Escuché atentamente cada una de sus palabras, desgranándolas en mi cabeza con el único objetivo de encontrar alguna trampa. Sin embargo, todo lo que había dicho era aceptable... incluso lleno de razón; en los jardines nos había hecho prometer a mis doncellas y a mí que no dijéramos ni una sola palabra sobre nada de lo que había sucedido entre ambos. El descubrimiento que había hecho sobre mí.

—Pero, mis doncellas... —intenté protestar.

Las dos mujeres que se habían hecho cargo de mí quedaban fuera. Al parecer, el Señor de los Demonios no parecía muy convencido de su lealtad y había preferido mantenerlas al margen de todo aquel asunto; me sorprendió aquello y, por eso mismo, intenté apelar por ellas.

—Es por tu propia seguridad —me cortó.

Me recliné sobre la silla y me crucé de brazos, estudiando en silencio a la persona que tenía frente a mí. El Señor de los Demonios no hacía nada si no había una buena razón detrás; todas sus decisiones se basaban en algo, nunca las tomaba en frío y sin pensar en las consecuencias.

—Ellas han cuidado de mí desde que me trajisteis aquí —susurré.

A pesar de la distancia que habíamos tomado por la acalorada discusión sobre el origen de mis habilidades, Briseida y Bathsheba se habían convertido en dos firmes pilares de apoyo dentro del castillo; de haber escuchado las advertencias de Bathsheba sobre el cementerio me hubiera ahorrado el mal trago de descubrir todas aquellas tumbas, incluso la que llevaba el nombre de Elara Lambe.
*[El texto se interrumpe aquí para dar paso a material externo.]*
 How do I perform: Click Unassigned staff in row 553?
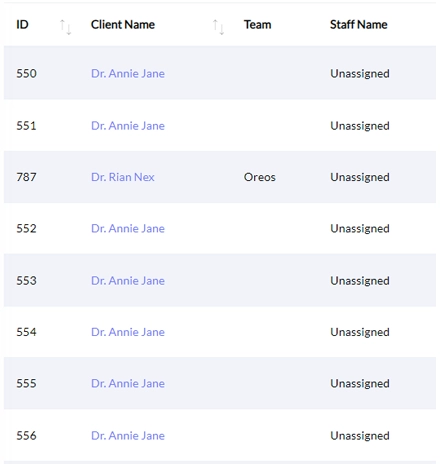click(360, 281)
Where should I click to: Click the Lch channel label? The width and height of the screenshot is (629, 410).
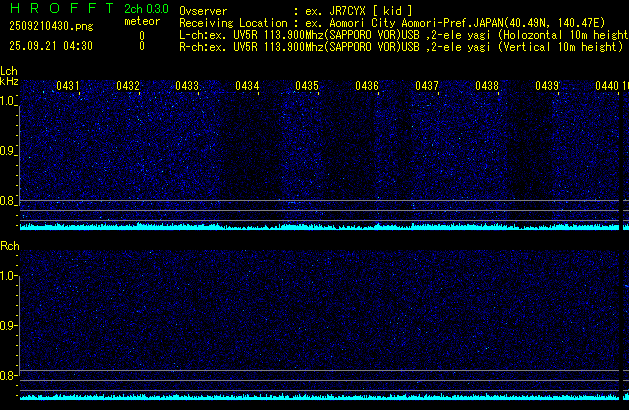(x=9, y=71)
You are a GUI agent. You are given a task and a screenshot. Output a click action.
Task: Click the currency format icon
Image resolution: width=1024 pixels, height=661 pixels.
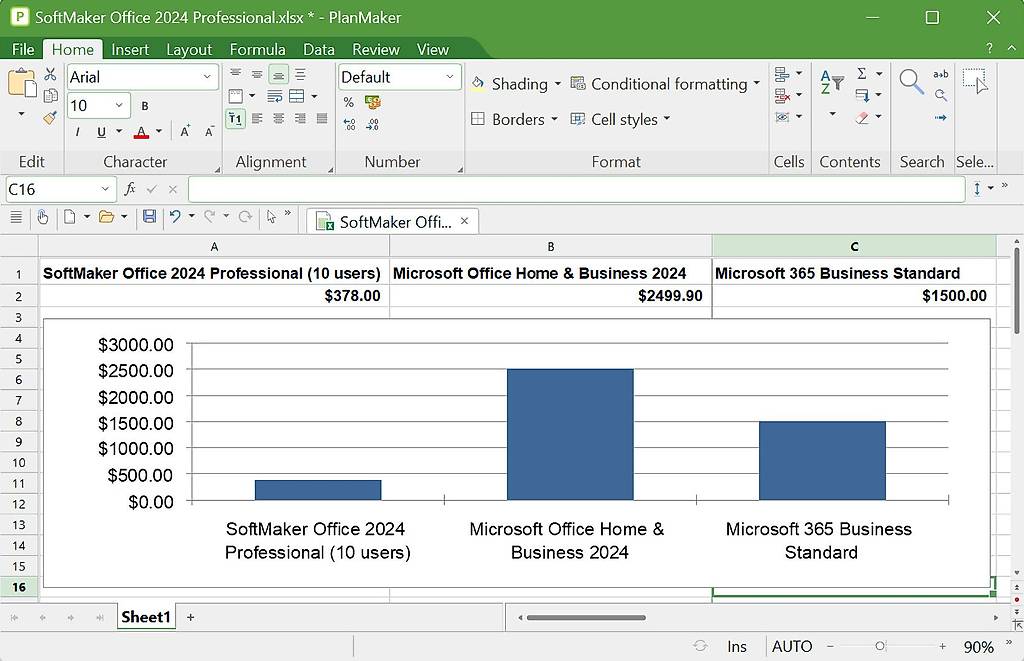(373, 102)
Briseida había cuidado de mí como una madre, defendiéndome incluso de su propia hermana.

Me resultaba muy difícil de creer que alguna de ellas pudiera traicionarme.

El Señor de los Demonios también se cruzó de brazos y frunció el ceño, adoptando un gesto sombrío.
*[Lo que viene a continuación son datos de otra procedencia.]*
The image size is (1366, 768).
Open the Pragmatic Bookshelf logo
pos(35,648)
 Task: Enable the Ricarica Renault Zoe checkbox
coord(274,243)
—Las lealtades suelen cambiar con facilidad entre los muros de este castillo.

Pestañeé con desconcierto.

—Eir Gerber, vas a tener que confiar en mí —me pidió y sus palabras resultaban dolorosamente sinceras.

Pero yo no estaba dispuesta a dar mi brazo a torcer tan rápido.

—Dadme un motivo de peso para poder creeros, mi señor.

—Estoy empezando a ser consciente de que cometí un terrible error al elegirte aquel día —su confesión, el hecho de que reconociera que, por primera vez, había fallado en su decisión, me golpeó en la boca del estómago—. No debí haber sucumbido a la tentación que despertó en mí escucharte...

Dejó la frase en el aire, inconclusa, y yo esperé a que hiciera el esfuerzo de finalizarla. Sin embargo, el Señor de los Demonios había decidido cerrarse de nuevo en un hermético silencio, guardando las respuestas que necesitaba dentro de su negro caparazón.